DIRECTIONS: Quote the listing below in its entirety.

──────── INFORMATION PROVIDED ────────

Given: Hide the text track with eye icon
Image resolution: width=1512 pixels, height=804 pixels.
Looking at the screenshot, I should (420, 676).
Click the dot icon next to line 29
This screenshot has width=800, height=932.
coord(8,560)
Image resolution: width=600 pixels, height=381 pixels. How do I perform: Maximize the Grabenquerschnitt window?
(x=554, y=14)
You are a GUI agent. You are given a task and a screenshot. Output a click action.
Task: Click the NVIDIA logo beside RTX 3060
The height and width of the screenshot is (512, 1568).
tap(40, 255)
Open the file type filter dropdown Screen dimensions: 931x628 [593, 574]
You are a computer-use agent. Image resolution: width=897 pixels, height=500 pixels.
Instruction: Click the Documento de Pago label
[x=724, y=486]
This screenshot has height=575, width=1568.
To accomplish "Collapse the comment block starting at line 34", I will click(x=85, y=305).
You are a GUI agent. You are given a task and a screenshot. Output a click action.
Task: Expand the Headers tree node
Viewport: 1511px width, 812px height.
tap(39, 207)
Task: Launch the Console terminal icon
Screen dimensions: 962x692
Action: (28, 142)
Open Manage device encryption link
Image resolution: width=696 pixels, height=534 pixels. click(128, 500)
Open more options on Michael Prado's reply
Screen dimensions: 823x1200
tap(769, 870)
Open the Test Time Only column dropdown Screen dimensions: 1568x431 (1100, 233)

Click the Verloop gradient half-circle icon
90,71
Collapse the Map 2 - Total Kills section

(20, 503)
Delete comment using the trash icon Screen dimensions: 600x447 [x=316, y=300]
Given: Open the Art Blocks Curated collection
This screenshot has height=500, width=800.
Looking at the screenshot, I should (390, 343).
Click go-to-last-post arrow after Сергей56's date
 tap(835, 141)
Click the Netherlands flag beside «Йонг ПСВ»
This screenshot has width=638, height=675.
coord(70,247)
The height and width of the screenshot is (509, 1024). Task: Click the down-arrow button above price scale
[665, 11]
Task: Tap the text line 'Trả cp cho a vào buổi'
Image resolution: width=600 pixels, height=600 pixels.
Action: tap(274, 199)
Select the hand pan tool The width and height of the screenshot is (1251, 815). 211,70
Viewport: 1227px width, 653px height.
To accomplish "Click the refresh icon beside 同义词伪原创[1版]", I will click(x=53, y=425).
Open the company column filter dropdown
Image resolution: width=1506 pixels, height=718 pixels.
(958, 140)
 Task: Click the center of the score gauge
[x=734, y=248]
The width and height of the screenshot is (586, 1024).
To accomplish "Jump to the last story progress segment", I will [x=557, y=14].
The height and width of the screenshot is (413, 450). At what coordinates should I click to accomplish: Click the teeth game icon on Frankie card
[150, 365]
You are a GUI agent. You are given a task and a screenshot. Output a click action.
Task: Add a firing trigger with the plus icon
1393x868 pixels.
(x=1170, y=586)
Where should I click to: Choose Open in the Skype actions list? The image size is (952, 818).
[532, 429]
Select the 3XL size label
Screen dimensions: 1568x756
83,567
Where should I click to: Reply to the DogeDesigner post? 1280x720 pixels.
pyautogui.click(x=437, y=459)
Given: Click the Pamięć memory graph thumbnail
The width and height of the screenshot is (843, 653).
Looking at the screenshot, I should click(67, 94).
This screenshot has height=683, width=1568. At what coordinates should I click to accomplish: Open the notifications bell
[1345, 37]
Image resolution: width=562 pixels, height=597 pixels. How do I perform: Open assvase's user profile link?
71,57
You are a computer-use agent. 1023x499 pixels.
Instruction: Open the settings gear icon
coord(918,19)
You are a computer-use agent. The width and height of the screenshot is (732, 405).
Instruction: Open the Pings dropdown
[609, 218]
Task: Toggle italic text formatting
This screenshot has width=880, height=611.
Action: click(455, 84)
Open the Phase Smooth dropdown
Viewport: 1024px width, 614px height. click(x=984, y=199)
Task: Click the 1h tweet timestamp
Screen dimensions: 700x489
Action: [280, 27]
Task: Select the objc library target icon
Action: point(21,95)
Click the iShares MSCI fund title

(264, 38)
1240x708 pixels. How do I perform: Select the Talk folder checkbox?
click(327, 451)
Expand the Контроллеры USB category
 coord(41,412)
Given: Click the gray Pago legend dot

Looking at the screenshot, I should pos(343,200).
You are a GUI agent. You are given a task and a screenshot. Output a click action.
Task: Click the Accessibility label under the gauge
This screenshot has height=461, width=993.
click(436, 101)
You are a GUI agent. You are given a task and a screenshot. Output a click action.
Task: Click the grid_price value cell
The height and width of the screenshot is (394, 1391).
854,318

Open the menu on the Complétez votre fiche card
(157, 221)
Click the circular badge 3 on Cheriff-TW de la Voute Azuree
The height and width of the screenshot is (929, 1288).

────────

TASK RESPONSE:
Given: Hide the text track with eye icon
Image resolution: width=1512 pixels, height=804 pixels.
Looking at the screenshot, I should (420, 676).
Click the dot icon next to line 29
This screenshot has width=800, height=932.
coord(8,560)
Image resolution: width=600 pixels, height=381 pixels. How do I perform: Maximize the Grabenquerschnitt window?
(x=554, y=14)
You are a GUI agent. You are given a task and a screenshot. Output a click action.
Task: Click the NVIDIA logo beside RTX 3060
The height and width of the screenshot is (512, 1568).
tap(40, 255)
Open the file type filter dropdown Screen dimensions: 931x628 [593, 574]
You are a computer-use agent. Image resolution: width=897 pixels, height=500 pixels.
Instruction: Click the Documento de Pago label
[x=724, y=486]
This screenshot has height=575, width=1568.
To accomplish "Collapse the comment block starting at line 34", I will click(x=85, y=305).
You are a GUI agent. You are given a task and a screenshot. Output a click action.
Task: Expand the Headers tree node
Viewport: 1511px width, 812px height.
tap(39, 207)
Task: Launch the Console terminal icon
Screen dimensions: 962x692
Action: (28, 142)
Open Manage device encryption link
Image resolution: width=696 pixels, height=534 pixels. click(128, 500)
Open more options on Michael Prado's reply
Screen dimensions: 823x1200
tap(769, 870)
Open the Test Time Only column dropdown Screen dimensions: 1568x431 (1100, 233)

Click the Verloop gradient half-circle icon
90,71
Collapse the Map 2 - Total Kills section

(20, 503)
Delete comment using the trash icon Screen dimensions: 600x447 [x=316, y=300]
Given: Open the Art Blocks Curated collection
This screenshot has height=500, width=800.
Looking at the screenshot, I should (390, 343).
Click go-to-last-post arrow after Сергей56's date
 tap(835, 141)
Click the Netherlands flag beside «Йонг ПСВ»
This screenshot has width=638, height=675.
coord(70,247)
The height and width of the screenshot is (509, 1024). Task: Click the down-arrow button above price scale
[665, 11]
Task: Tap the text line 'Trả cp cho a vào buổi'
Image resolution: width=600 pixels, height=600 pixels.
Action: tap(274, 199)
Select the hand pan tool The width and height of the screenshot is (1251, 815). 211,70
Viewport: 1227px width, 653px height.
To accomplish "Click the refresh icon beside 同义词伪原创[1版]", I will click(x=53, y=425).
Open the company column filter dropdown
Image resolution: width=1506 pixels, height=718 pixels.
(958, 140)
 Task: Click the center of the score gauge
[x=734, y=248]
The width and height of the screenshot is (586, 1024).
To accomplish "Jump to the last story progress segment", I will [x=557, y=14].
The height and width of the screenshot is (413, 450). At what coordinates should I click to accomplish: Click the teeth game icon on Frankie card
[150, 365]
You are a GUI agent. You are given a task and a screenshot. Output a click action.
Task: Add a firing trigger with the plus icon
1393x868 pixels.
(x=1170, y=586)
Where should I click to: Choose Open in the Skype actions list? The image size is (952, 818).
[532, 429]
Select the 3XL size label
Screen dimensions: 1568x756
83,567
Where should I click to: Reply to the DogeDesigner post? 1280x720 pixels.
pyautogui.click(x=437, y=459)
Given: Click the Pamięć memory graph thumbnail
The width and height of the screenshot is (843, 653).
Looking at the screenshot, I should click(67, 94).
This screenshot has height=683, width=1568. At what coordinates should I click to accomplish: Open the notifications bell
[1345, 37]
Image resolution: width=562 pixels, height=597 pixels. How do I perform: Open assvase's user profile link?
71,57
You are a computer-use agent. 1023x499 pixels.
Instruction: Open the settings gear icon
coord(918,19)
You are a computer-use agent. The width and height of the screenshot is (732, 405).
Instruction: Open the Pings dropdown
[609, 218]
Task: Toggle italic text formatting
This screenshot has width=880, height=611.
Action: click(455, 84)
Open the Phase Smooth dropdown
Viewport: 1024px width, 614px height. click(x=984, y=199)
Task: Click the 1h tweet timestamp
Screen dimensions: 700x489
Action: [280, 27]
Task: Select the objc library target icon
Action: point(21,95)
Click the iShares MSCI fund title

(264, 38)
1240x708 pixels. How do I perform: Select the Talk folder checkbox?
click(327, 451)
Expand the Контроллеры USB category
 coord(41,412)
Given: Click the gray Pago legend dot

Looking at the screenshot, I should pos(343,200).
You are a GUI agent. You are given a task and a screenshot. Output a click action.
Task: Click the Accessibility label under the gauge
This screenshot has height=461, width=993.
click(436, 101)
You are a GUI agent. You are given a task and a screenshot. Output a click action.
Task: Click the grid_price value cell
The height and width of the screenshot is (394, 1391).
854,318

Open the menu on the Complétez votre fiche card
(157, 221)
Click the circular badge 3 on Cheriff-TW de la Voute Azuree
The height and width of the screenshot is (929, 1288).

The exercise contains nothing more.